Una vez, a principios del año, ella y yo habíamos caminado al Agujero para fumar y ella saltó al arroyo de Culver Creek con las chanclas puestas. Atravesó el arroyo, calculando cuidadosamente sus pasos sobre las piedras con líquenes y se sujetó de un palo henchido de agua de la orilla del arroyo. Mientras yo permanecía sentado sobre el concreto, con los pies que me colgaban hacia el agua, ella volteaba rocas con el palo y señalaba los asustadizos crustáceos de agua dulce.
—Los hierves y luego les chupas las cabezas por dentro —decía, entusiasmada—. Ahí es donde está todo lo bueno, en las cabezas.
Ella me enseñó todo lo que sabía sobre crustáceos de agua dulce y cómo besar y el vino rosado y la poesía. Me hizo diferente.
Encendí un cigarro y lo escupí hacia el arroyo.
—No puedes sólo hacerme diferente y luego irte —le dije en voz alta—. Porque yo estaba bien antes, Alaska.

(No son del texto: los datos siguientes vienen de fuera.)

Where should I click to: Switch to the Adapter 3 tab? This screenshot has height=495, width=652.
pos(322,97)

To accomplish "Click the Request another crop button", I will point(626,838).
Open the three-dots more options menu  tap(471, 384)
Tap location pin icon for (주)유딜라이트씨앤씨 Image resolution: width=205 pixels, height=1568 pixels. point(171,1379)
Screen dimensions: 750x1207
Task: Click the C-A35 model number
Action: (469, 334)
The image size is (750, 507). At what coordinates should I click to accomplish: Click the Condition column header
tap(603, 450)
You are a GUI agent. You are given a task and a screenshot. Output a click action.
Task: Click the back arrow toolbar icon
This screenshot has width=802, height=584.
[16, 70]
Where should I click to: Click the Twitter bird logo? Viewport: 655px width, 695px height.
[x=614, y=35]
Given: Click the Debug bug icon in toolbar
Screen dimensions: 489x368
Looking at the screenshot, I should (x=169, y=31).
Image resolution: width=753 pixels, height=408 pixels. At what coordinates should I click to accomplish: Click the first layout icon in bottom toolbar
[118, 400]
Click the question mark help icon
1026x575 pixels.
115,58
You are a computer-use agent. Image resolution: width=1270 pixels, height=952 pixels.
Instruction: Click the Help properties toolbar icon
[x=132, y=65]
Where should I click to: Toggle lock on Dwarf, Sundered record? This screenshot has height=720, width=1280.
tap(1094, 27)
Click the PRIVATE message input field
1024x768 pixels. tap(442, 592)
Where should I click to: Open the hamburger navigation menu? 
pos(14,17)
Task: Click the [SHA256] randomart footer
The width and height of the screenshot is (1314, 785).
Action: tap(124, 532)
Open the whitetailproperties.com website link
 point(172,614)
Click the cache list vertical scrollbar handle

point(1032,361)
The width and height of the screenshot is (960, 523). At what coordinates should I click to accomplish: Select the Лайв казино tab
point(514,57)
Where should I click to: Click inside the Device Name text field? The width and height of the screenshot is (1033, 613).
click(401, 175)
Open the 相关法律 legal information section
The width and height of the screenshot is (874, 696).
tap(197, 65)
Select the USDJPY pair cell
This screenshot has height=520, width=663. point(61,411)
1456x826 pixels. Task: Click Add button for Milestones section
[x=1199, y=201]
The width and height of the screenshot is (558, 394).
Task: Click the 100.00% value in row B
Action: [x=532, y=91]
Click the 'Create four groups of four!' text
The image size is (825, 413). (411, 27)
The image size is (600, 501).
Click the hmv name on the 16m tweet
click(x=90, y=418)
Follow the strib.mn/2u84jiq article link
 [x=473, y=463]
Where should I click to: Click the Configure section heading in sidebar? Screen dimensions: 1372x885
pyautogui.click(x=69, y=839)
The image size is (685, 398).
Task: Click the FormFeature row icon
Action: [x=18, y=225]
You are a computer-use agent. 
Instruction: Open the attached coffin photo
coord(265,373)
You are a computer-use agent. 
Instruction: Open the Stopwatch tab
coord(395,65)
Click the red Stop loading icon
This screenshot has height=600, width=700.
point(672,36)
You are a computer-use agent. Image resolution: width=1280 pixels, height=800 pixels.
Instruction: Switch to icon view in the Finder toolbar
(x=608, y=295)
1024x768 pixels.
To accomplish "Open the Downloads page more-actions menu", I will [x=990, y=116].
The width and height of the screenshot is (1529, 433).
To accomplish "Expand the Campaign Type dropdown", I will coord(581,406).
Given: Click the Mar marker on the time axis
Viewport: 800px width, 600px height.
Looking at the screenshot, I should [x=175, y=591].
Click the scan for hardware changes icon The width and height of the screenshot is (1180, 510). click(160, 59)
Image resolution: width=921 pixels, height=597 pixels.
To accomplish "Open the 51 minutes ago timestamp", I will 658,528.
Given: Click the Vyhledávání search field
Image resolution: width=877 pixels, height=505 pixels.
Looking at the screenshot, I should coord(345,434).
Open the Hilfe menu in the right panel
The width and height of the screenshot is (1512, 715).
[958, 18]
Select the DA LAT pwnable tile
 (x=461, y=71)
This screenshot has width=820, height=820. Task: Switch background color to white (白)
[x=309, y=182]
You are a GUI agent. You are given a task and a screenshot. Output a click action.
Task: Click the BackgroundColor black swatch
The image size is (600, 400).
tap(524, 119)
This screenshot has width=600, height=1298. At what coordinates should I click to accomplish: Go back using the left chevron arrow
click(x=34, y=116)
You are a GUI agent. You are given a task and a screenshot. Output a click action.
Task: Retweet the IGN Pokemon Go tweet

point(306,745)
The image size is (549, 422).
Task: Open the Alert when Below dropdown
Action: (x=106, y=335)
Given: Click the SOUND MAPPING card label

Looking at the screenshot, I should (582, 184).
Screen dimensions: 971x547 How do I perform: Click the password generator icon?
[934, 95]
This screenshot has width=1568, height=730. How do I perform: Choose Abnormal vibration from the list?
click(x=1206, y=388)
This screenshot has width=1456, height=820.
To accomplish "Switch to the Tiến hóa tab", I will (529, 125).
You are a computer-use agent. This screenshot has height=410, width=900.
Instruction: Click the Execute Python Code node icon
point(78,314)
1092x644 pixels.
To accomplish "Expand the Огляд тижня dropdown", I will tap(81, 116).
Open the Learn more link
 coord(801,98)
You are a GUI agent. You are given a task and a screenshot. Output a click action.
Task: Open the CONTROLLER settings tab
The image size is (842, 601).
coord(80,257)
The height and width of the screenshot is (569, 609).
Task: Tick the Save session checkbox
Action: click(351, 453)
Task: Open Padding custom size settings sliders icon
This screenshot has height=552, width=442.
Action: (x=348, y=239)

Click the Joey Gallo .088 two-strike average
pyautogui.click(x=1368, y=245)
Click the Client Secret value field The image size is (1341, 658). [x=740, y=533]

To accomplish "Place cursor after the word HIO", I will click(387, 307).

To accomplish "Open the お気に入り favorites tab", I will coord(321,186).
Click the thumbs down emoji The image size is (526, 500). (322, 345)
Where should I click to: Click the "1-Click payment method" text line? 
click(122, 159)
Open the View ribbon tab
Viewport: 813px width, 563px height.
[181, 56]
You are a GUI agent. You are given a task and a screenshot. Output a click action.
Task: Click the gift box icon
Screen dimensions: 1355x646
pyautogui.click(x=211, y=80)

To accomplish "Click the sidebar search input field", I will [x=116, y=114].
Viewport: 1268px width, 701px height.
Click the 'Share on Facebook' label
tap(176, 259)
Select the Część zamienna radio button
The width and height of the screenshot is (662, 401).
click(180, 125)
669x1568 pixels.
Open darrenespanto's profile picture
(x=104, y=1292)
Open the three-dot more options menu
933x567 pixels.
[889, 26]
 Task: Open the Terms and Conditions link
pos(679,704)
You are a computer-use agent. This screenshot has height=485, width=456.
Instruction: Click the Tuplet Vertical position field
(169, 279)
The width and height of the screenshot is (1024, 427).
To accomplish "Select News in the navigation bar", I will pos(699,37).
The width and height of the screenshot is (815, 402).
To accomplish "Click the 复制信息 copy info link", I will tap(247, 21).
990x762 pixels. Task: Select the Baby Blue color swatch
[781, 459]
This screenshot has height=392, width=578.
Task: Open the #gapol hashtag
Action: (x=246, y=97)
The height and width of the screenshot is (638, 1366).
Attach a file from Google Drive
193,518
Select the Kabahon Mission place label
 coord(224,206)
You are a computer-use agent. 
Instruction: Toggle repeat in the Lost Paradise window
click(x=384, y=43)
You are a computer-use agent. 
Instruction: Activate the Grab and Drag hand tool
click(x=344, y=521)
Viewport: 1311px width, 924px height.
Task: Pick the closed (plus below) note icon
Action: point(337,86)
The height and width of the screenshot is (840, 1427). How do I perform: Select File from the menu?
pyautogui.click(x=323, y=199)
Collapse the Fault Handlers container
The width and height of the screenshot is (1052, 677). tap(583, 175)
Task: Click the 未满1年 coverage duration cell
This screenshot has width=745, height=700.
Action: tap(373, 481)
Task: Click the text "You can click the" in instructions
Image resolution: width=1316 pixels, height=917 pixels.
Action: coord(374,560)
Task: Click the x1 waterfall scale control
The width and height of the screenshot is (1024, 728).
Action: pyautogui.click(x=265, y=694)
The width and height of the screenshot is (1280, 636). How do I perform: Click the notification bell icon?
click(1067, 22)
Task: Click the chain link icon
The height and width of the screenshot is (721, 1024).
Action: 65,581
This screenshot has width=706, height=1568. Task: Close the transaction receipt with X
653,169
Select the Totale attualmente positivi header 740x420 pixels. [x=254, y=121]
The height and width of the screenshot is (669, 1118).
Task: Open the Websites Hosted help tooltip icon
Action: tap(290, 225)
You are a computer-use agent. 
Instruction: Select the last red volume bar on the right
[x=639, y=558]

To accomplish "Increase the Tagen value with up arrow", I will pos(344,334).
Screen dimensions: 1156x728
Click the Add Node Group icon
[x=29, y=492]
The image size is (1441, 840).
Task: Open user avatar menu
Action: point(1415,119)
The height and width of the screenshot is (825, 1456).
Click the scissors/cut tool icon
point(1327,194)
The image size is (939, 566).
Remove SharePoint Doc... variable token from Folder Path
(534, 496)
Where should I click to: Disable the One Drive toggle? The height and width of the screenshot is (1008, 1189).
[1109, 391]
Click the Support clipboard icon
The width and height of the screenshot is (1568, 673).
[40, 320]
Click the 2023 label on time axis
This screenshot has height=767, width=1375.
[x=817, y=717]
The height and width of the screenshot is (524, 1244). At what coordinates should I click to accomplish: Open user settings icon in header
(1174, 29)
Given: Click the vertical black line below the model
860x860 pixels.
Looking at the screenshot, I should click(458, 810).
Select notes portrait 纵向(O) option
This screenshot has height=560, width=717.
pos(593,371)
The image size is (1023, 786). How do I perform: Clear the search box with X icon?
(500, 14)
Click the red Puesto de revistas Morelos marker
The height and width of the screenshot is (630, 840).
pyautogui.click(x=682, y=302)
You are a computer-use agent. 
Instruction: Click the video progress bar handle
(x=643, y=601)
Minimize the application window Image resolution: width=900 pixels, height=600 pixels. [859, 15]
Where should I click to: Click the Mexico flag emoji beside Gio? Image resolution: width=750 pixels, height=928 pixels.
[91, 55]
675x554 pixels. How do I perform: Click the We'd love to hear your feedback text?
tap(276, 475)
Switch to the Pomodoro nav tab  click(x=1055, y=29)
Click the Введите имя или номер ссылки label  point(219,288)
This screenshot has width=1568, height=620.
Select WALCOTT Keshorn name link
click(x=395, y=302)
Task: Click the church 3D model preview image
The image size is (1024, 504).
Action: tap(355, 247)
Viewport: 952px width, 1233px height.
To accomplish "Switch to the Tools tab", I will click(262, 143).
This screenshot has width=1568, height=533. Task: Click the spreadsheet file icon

Estaba bien conmigo, con las últimas palabras y los amigos de la escuela, y tú no puedes venir, hacerme diferente y luego morirte.
Pues ella había personificado el Gran quizá, me había demostrado que valía la pena dejar atrás mi pequeña vida por una mayor, y ahora se había ido llevándose con ella mi fe en el quizá. Yo podía llamar a todo lo que hiciera y dijera el Coronel «bien». Podía tratar de fingir que no me importaba más, pero nunca volvería a ser cierto. No puedes hacerte una persona importante y luego morirte, Alaska, porque ahora soy irrecuperablemente diferente y siento haberte dejado ir, sí, pero fue tu elección. Tú me dejaste sin quizá, atorada en tu maldito laberinto. Y ahora ya ni sé si elegiste la manera derechita y rápida de salirte, si me dejaste así a propósito. Entonces, nunca te conocí, ¿o sí? No recuerdo, porque nunca lo supe.
Y al ponerme de pie para caminar de vuelta a casa y hacer las paces con el Coronel, intenté imaginarla en esa silla, pero no pude recordar si había cruzado las piernas. Todavía la podía ver sonreírme con la mitad de la sonrisa burlona de la Mona Lisa, pero no podía imaginar sus manos lo suficientemente bien para verla sosteniendo un cigarro. Necesitaba, decidí, conocerla en realidad, porque necesitaba más para recordar. Antes de que pudiera empezar el vergonzoso proceso de olvidar el cómo y el porqué de su vida y su muerte, necesitaba saberlo: Cómo. Por qué. Cuándo. Dónde. Qué.
En la habitación 43, después de disculpas rápidamente ofrecidas y aceptadas, el Coronel dijo:
—Hemos tomado una decisión táctica de aplazar la llamada a Jake. Vamos a perseguir otras instancias antes de eso.